Question

In equilateral ΔABC, AD, BE, and CF are medians. If FO = 4, then AO =

Answer 1

Answer: 8

Explanation:

The medians intersect at point O. That intersection is called the centroid.

A, B, and C are the vertices.

D, E, and F are the sides.

The ratio of the lengths from a vertex to the centroid and a side to a the centroid is 2:1.

Also, since this is an equilateral triangle, then the lengths of the sides to the centroid are congruent (equal). Similarly, lengths of the vertices to the centroid are congruent (equal).

If FO is 4, then DO = 4

If DO = 4, then AO is 2(4) = 8

Answer 2

Answer:8

Explanation:

We know that in an equilateral triangle all medians are equal.

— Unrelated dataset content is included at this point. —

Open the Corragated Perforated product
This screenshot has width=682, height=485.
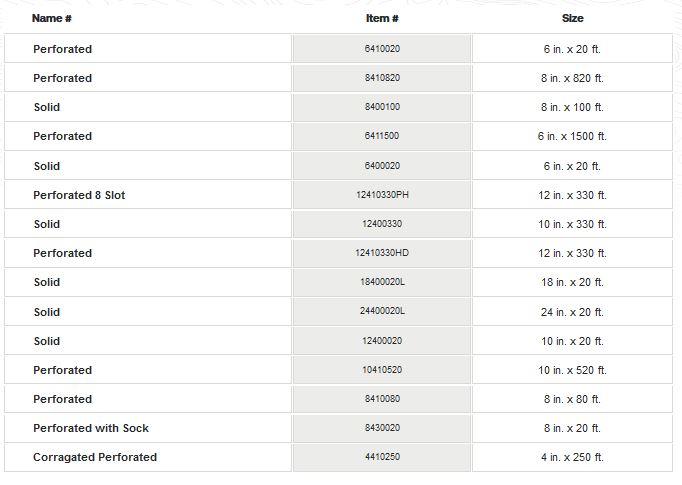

Here O is the centroid of the triangle, means O is the point where the three medians meet

And we know that centroid divides the median in the ratio 1:2

Here , since medians are equal , the respective divided parts must be equal.

We know FO is the line segment from centoid to the side AB at point F.

And FO = 4

And AO is the line segment from the centroid to the vertex A.

So AO and FO must be in the ratio 2:1

i.e. AO = 2FO

i.e. AO = 2*4

i.e. AO = 8

Hope it helps!!!